Are You a Better Leader or Manager?

Description

Too many times we ask good managers to be great leaders or good leaders to be great managers. The problem with being in the wrong fit is we burn out more quickly when we are not able to walk in our gift.

Are you more of a leader or a manager?

This may be one of the most important questions we have to answer as our careers take us to new roles.

Every organization needs both. There is no shame in either answer, but it’s important we know the difference. We need to figure out which one we do best and then try to arrange our career where we can realize our best potential.

There are lots of descriptions of each role. I’ve written about it numerous times. And, I understand some argue they are the same. But, I simply don’t believe it.

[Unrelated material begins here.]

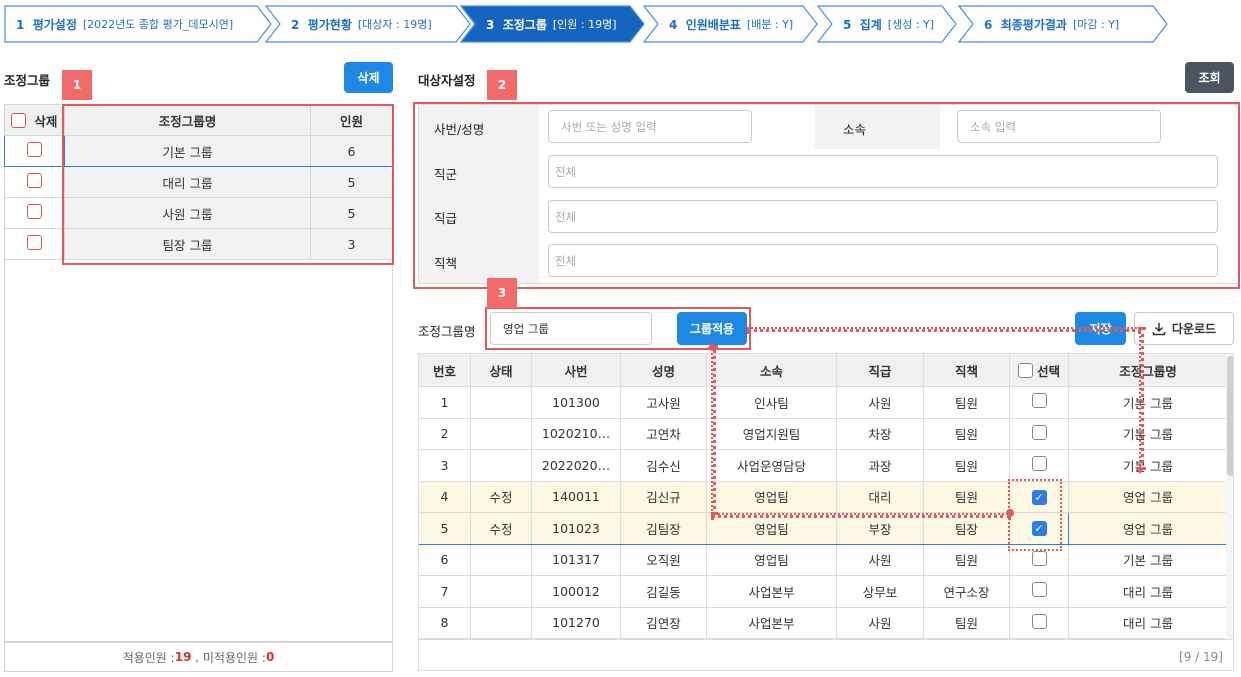  I want to click on employee-row: 1 101300 고사원 인사팀 사원 팀원 기본 그룹, so click(824, 402).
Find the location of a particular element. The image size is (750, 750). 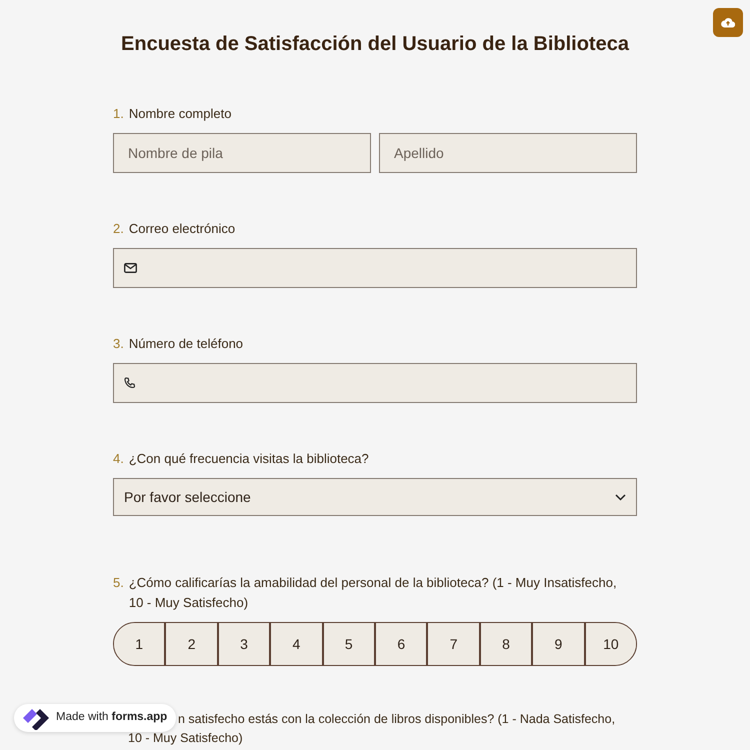

question-label: ¿Con qué frecuencia visitas la biblioteca? is located at coordinates (248, 459).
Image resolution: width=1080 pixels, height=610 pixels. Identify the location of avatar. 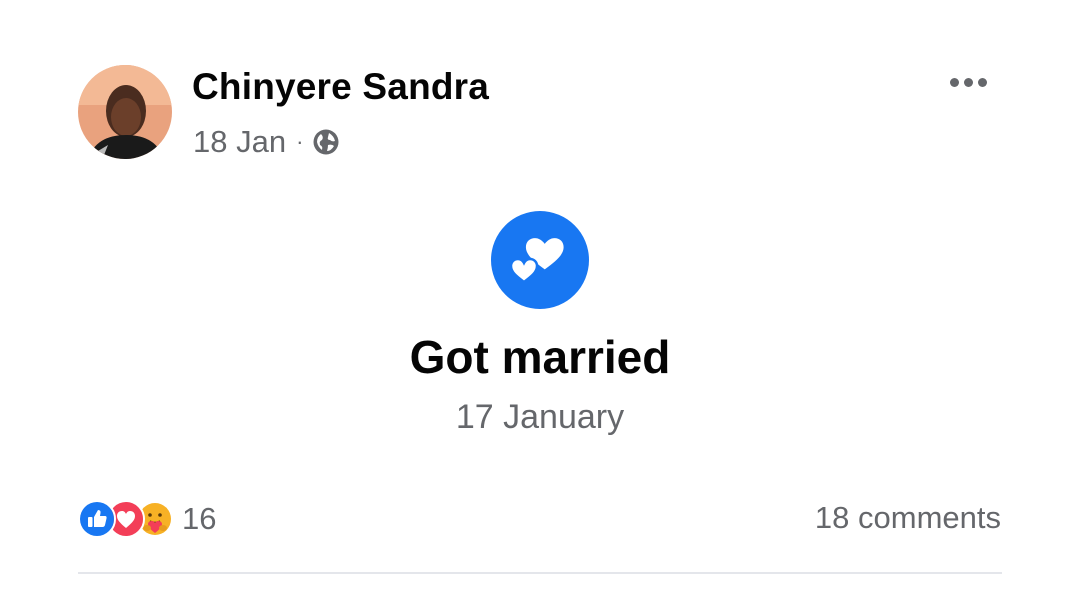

In the book “Reviewing Leadership,” the authors Banks and Ledbetter write, “Leadership and management are two distinct yet related systems of action. They are similar in that each involves influence as a way to move ideas forward, and both involve working with people. Both are also concerned with end results. Yet the overriding functions of leadership and management are distinct. Management is about coping with complexity – it is responsive. Leadership is about coping with change – it too is responsive, but mostly it is proactive. More chaos demands more management, and more change always demands more leadership. In general, the purpose of management is to provide order and consistency to organizations, while the primary function of leadership is to produce change and movement.”

I think that’s a great summary of the differences between leadership and management for organizations and individuals to consider.

Too many times we ask good managers to be great leaders or good leaders to be great managers. The problem with being in the wrong fit is we tend to burn out more quickly when we are not able to live out our giftedness. In addition, we frustrate the people we are supposed to be leading or managing and ultimately we keep the organization from being the best it can be.

Do a self-evaluation of which you are more skilled at doing.

Are you a better leader or a better manager?

Don’t try to be someone you are not.

Through experience I’ve learned I identify with one of these roles more than the other. One description fires me up and the other drains me. (Can you guess which one fires me up?) One comes more naturally for me and the other I struggle to learn – and attempt to delegate when possible.

What about you? Are you in your proper fit? Do you see the difference?